Ooma Launches Telo VoIP Hardware


Ooma’s refreshed home VoIP hardware has started trickling into Best Buy brick & mortar outlets nationwide. And it’s safe to say that their full complement of retail partners will shortly have Telo ($250) inventory. I first caught sight of the product update last November and, like it’s predecessor (the Hub), Telo effectively offers unlimited US calling. (Currently capped at 5,000 minutes, presumably to prevent abuse by small businesses on tight budgets.) Unlike a Skype or magicJack, you can use Ooma products with your existing phone(s). Or pair Telo with new Ooma-centric handsets due next month ($50?). Additionally and optionally, Ooma offers a Premiere tier of service ($120/yr) and/or allows you to port a number ($40).

In the Spring of 2008, I worked out a trade (at the San Mateo Mogolian Hot Pot) with a former colleague who had relocated to Ooma – a Dash Express for a VoIP Hub. Having previously dumped Vonage due to poor, unreliable service, I was somewhat skeptical. But as a telecommuter and given the nature of my job at the time, I found myself in need of many minutes from a dependable service. And Ooma delivered. Up to several hours per weekday over many months, not once did I experience any sort of interference, a dropped call, or down time. Something I can’t say of Skype or magicJack (or Vonage, obviously).


Given my current work and living situation, I no longer find myself in need of a home phone. Yet, as you can see from the pics, I managed to get my hands on the new gear anyway. Telo hardware is sleeker than the original Hub, with beveled edges and a touchable surface versus physical buttons. However, there’s something about the original Hub’s industrial silver metal look that I prefer. I wanted to run a Kill A Watt test on the refreshed device, versus my Hub results, but seemed to have misplaced the meter. I’ll just assume it’s more energy efficient. And will continue wondering what that USB port foreshadows. In addition to new hardware, Ooma has also refreshed their web portal – home to call logs, voicemail, and customizable blacklists.


10 thoughts on “Ooma Launches Telo VoIP Hardware”

  1. 5000 minutes per month cap? That’s less than 4 hours per weekday. That’s not a lot of time. A couple of hour long conf calls and regular calling will go over 4 hours easily.

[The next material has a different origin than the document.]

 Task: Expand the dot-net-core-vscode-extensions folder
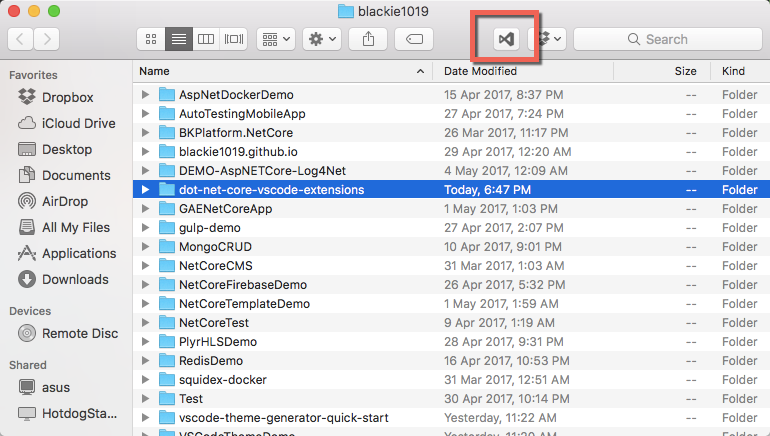(146, 189)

  2. I’d consider an ooma, but I’d have to use it for 25 months for it to break even. Ugh. (t-mobile @home line instead for now — best voip ever).

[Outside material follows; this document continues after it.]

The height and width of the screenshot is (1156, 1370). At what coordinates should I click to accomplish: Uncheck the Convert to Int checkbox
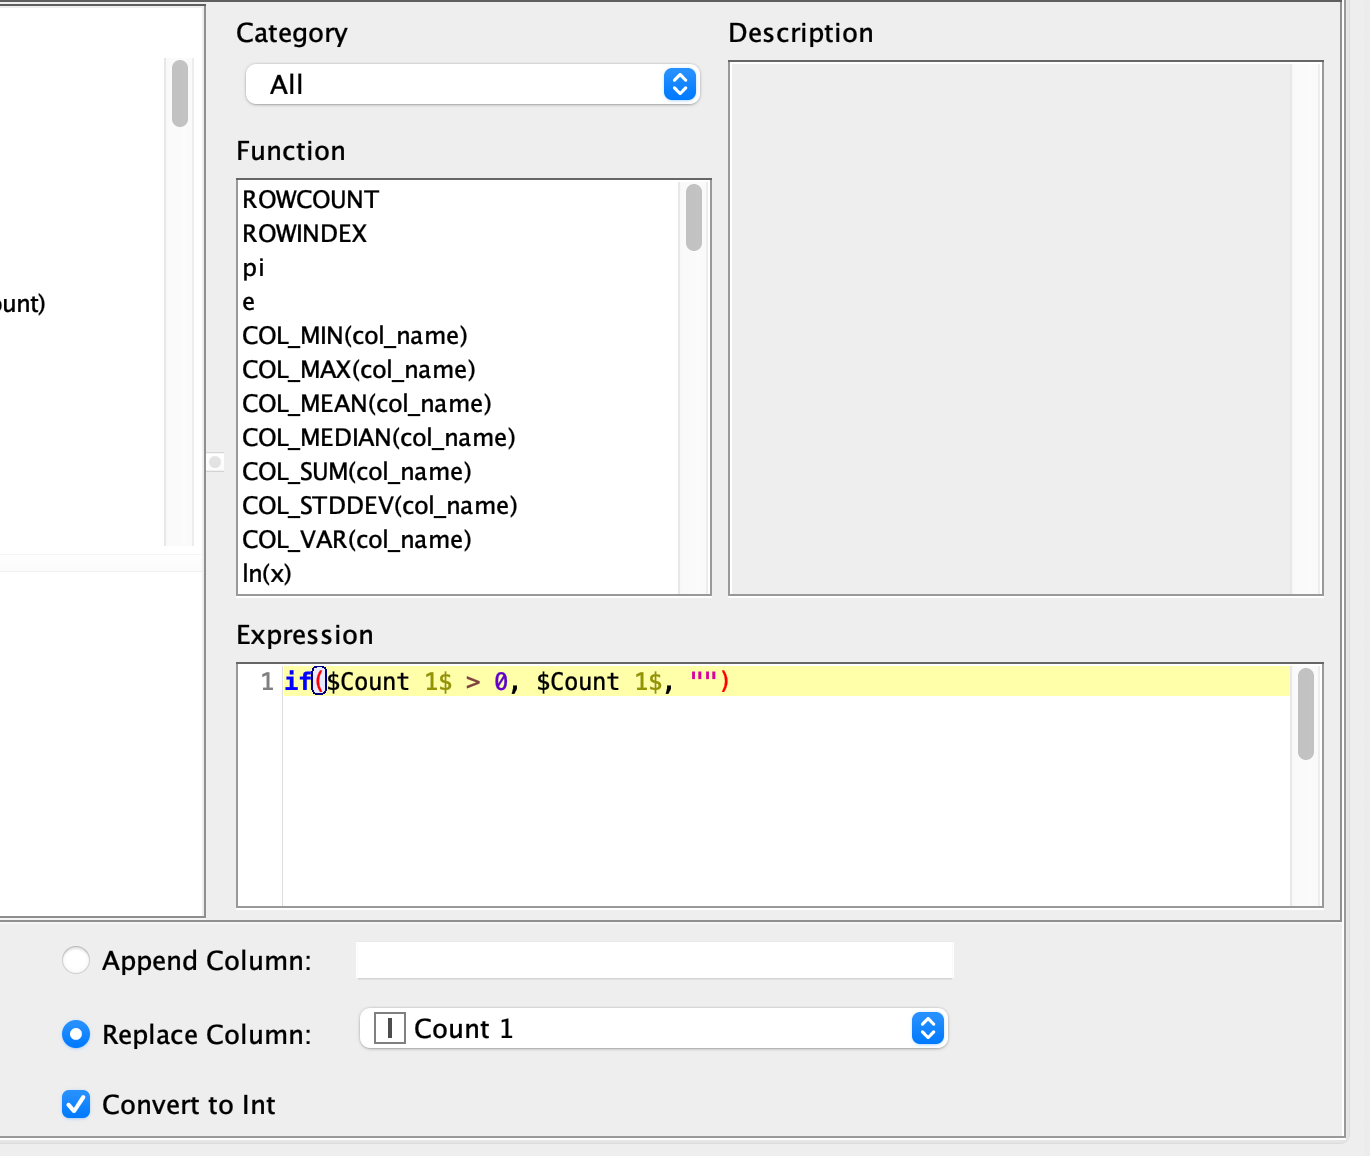click(76, 1104)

  3. Charles, the Hub and Telo are intended to be personal/home devices. A one time $250 fee for 5,000 minutes a month seems like a good deal to me. Looks like they have a small business offering slated on tap next year.

    Scott, we haven’t had the most amazing experience with T-Mobile’s UMA service. However, Melissa got in in the long term customer promotion of unlimited cell minutes for just $50/mo. One of the reasons we’re in less need of a home phone.

  4. I’ve used the regular ooma now since the beta, and didn’t like the shared bandwidth and POTS lines use – which is now gone – but would recommend it now to a new user since it basically acts as a regular VOIP applicance (better to get the older hub at this point since the T&C’s are better for previous customers) I ALSO don’t want the Telo, maybe the Hub, but I really HATE DECT 6.0 phones and their constant RF/EMF bombardment. Why did they DO THIS?

    My future prediction (remember where you heard it) ooma just took in another 15MM$ in VC capital to manage the launch and grow their base. I think the expectation is to get them to the N-1 slide on their presentation deck. “STG”

  5. Can someone riddle me this? Why does the premium service cost $119.99 per year when month-to-month for the same thing costs $119.88?

    Not being a troll; I just find it curious.

  6. @Charles,
    Do you really have 4+ hour-long conference calls *every* weekday of the month? (If you do, my condolences.)

    But including weekends, 5000 minutes/month is about 2.78 hours/day. I do think that’s bordering the low side for a family with multiple teenaged kids.

  7. Please read the Ooma documents.
    Ooma clearly states that it is intended for Residental use and not Business use.

    If someone needs to be on their home phone for 4 hours a day. Then that person needs to get a life.

  8. I just got the Telo yesterday. I bought it from Buy.com using Bing Cashback and saved a little on total cost. I should have created a new account to get the $10 off any order over $200 but I wasn’t thinking about that at the time but I still come out with the initial cost at $242 an getting another $9.70 back from Bing. Even with the budget shipping (free) it arrived in only 1 day! This thing is great and will replace our Vonage line which we’ve had for 6 years!
    Anyway, the Kill-a-Watt test was done by a couple of posters in the Ooma forums. They say that the Telo uses 5 watts with the lights on and 4 if you kill them. In comparison, one poster says the hub uses 7 watts and add another 1 for each scout.

  9. Ooma Hub with no scout is on sale at FRY’s Electronics for $149 at the store here in L.A. It is advertised for $169, but $20 less at the stores. I just bought one, installed it and it works great.